Stated goal:
Copy out the entries verbatim, from the first line through the line that contains "(544, 399).", inclusive.

Input for this task:
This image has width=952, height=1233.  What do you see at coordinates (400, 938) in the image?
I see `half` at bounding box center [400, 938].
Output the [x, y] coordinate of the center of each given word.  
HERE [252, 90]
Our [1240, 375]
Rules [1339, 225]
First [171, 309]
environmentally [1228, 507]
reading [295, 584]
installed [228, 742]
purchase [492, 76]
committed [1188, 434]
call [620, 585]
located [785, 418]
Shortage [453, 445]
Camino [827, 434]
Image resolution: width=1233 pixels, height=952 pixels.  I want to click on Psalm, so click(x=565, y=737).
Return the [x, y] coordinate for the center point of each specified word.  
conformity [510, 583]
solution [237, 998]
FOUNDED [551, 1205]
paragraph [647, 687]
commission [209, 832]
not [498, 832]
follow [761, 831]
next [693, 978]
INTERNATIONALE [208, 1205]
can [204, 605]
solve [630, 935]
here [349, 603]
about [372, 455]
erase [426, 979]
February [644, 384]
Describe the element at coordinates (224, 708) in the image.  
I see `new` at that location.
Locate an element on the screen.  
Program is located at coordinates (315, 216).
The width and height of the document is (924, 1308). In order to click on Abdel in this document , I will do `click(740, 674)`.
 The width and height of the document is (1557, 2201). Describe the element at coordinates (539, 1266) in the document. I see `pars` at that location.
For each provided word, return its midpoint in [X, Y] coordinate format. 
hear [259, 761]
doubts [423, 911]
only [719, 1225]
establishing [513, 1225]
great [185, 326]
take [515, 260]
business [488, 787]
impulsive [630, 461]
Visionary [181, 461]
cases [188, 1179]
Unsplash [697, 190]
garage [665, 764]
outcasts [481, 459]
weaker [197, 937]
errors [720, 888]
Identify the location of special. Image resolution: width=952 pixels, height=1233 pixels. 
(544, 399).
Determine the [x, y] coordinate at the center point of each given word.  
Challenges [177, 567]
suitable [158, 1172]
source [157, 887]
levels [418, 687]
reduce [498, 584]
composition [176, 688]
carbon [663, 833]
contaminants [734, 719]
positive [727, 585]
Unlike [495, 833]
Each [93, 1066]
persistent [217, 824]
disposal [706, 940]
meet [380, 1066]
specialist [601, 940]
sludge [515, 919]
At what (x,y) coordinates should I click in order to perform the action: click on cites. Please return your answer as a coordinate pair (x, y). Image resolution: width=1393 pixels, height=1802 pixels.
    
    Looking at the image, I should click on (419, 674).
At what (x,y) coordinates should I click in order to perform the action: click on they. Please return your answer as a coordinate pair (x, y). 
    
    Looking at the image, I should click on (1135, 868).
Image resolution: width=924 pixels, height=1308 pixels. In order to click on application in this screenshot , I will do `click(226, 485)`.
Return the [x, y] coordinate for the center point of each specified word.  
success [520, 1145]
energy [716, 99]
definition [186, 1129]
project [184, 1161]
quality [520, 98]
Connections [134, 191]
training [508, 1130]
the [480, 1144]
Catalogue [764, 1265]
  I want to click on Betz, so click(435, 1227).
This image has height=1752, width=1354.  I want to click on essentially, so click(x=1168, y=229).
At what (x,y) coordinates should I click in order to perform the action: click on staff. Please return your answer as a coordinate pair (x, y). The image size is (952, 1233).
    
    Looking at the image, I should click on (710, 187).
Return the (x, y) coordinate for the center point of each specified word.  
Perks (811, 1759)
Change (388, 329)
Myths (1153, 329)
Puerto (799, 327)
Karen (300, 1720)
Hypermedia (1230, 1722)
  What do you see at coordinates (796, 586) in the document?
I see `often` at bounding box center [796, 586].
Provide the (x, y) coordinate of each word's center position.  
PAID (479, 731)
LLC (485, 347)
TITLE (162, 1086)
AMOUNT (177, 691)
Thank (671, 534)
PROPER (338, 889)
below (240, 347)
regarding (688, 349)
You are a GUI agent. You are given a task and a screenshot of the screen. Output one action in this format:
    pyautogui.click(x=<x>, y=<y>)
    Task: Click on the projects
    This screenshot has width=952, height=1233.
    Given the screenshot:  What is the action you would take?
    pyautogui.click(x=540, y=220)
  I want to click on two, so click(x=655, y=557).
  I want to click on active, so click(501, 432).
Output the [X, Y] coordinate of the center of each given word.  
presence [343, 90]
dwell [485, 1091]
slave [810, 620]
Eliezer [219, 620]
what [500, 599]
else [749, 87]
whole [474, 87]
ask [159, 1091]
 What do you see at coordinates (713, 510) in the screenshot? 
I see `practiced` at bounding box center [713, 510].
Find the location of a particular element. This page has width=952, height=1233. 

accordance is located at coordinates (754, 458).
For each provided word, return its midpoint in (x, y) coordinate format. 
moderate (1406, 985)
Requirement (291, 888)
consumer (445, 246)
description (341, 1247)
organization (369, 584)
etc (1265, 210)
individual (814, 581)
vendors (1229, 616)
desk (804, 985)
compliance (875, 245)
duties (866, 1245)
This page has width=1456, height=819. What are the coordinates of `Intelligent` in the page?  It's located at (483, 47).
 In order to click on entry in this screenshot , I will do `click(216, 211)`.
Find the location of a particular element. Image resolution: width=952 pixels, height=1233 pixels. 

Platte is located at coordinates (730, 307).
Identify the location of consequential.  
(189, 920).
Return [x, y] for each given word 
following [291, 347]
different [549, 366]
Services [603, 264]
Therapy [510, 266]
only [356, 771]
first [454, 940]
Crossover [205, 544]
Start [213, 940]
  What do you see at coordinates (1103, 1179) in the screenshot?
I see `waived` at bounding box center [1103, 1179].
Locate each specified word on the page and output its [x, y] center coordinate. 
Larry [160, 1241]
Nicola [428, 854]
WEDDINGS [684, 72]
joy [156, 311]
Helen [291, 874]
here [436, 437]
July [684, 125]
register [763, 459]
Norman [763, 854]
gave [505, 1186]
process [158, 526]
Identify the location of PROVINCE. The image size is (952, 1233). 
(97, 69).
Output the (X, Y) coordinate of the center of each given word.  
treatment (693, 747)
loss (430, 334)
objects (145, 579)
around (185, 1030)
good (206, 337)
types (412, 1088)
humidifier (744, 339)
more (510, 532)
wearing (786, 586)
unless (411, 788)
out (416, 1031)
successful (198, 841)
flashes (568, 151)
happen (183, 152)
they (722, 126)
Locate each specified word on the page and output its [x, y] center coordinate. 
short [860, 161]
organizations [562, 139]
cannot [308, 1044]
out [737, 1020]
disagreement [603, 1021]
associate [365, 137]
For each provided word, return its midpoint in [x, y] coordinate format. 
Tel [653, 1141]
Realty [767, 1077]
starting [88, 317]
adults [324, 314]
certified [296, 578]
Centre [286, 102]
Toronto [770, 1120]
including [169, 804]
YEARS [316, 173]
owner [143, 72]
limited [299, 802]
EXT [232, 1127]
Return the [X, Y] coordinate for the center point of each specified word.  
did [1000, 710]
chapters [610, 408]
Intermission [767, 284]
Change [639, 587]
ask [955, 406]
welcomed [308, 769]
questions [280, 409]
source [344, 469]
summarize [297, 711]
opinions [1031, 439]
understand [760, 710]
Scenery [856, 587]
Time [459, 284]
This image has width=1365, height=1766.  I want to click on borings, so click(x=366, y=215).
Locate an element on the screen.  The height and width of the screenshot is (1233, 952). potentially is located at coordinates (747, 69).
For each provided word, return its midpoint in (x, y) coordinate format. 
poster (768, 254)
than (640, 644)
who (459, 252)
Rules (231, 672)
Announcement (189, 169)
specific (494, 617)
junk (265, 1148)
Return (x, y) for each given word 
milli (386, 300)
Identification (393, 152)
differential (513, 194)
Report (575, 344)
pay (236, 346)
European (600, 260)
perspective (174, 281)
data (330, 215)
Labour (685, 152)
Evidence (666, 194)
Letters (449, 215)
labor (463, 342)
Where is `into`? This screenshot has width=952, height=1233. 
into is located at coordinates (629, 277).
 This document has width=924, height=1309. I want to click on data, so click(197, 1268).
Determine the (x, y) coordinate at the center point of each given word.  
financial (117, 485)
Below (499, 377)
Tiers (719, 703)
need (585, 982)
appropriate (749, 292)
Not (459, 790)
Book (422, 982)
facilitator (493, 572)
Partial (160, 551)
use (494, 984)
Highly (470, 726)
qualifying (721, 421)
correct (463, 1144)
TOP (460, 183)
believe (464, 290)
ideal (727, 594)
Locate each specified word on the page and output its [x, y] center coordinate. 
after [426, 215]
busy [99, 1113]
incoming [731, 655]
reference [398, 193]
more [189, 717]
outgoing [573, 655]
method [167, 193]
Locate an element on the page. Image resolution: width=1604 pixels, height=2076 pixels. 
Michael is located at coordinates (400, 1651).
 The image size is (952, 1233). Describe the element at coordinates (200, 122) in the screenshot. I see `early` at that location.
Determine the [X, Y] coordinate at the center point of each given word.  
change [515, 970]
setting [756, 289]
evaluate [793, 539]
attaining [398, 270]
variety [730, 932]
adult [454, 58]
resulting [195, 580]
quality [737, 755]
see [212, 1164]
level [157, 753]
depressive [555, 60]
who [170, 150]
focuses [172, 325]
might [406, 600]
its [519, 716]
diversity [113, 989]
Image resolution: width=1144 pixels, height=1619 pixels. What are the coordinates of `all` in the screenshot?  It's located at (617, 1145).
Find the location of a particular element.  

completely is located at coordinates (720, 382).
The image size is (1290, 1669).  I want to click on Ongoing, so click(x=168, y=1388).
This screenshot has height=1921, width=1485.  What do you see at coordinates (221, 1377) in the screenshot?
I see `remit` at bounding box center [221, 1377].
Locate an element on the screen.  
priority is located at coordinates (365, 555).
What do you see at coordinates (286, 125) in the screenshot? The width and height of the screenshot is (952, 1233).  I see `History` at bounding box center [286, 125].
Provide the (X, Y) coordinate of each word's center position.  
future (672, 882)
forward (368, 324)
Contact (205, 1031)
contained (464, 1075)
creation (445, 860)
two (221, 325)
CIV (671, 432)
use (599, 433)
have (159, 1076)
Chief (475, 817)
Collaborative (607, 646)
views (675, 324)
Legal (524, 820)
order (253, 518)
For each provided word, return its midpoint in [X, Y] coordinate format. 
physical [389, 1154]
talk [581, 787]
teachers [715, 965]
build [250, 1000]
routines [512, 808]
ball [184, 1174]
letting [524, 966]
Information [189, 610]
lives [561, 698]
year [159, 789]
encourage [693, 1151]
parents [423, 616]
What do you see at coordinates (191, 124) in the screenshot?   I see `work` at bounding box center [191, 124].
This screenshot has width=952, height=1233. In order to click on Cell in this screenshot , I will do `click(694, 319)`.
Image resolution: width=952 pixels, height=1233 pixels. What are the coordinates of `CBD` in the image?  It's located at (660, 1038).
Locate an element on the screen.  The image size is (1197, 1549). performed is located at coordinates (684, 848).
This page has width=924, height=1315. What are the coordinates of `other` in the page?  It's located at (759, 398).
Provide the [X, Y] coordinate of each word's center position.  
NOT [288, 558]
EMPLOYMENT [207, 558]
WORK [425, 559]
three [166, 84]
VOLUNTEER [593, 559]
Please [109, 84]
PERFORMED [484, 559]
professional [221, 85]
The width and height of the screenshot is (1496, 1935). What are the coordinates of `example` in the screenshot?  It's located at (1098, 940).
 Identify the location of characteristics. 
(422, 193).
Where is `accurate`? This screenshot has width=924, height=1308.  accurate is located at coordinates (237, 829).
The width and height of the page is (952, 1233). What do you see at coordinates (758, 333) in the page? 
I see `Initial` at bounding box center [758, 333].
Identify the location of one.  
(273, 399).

Completed task:
This image has width=952, height=1233.  What do you see at coordinates (400, 938) in the image?
I see `half` at bounding box center [400, 938].
Output the [x, y] coordinate of the center of each given word.  
HERE [252, 90]
Our [1240, 375]
Rules [1339, 225]
First [171, 309]
environmentally [1228, 507]
reading [295, 584]
installed [228, 742]
purchase [492, 76]
committed [1188, 434]
call [620, 585]
located [785, 418]
Shortage [453, 445]
Camino [827, 434]
Image resolution: width=1233 pixels, height=952 pixels.  I want to click on Psalm, so click(x=565, y=737).
Return the [x, y] coordinate for the center point of each specified word.  
conformity [510, 583]
solution [237, 998]
FOUNDED [551, 1205]
paragraph [647, 687]
commission [209, 832]
not [498, 832]
follow [761, 831]
next [693, 978]
INTERNATIONALE [208, 1205]
can [204, 605]
solve [630, 935]
here [349, 603]
about [372, 455]
erase [426, 979]
February [644, 384]
Describe the element at coordinates (224, 708) in the image.  
I see `new` at that location.
Locate an element on the screen.  
Program is located at coordinates (315, 216).
The width and height of the document is (924, 1308). In order to click on Abdel in this document , I will do `click(740, 674)`.
 The width and height of the document is (1557, 2201). Describe the element at coordinates (539, 1266) in the document. I see `pars` at that location.
For each provided word, return its midpoint in [X, Y] coordinate format. 
hear [259, 761]
doubts [423, 911]
only [719, 1225]
establishing [513, 1225]
great [185, 326]
take [515, 260]
business [488, 787]
impulsive [630, 461]
Visionary [181, 461]
cases [188, 1179]
Unsplash [697, 190]
garage [665, 764]
outcasts [481, 459]
weaker [197, 937]
errors [720, 888]
Identify the location of special. Image resolution: width=952 pixels, height=1233 pixels. 
(544, 399).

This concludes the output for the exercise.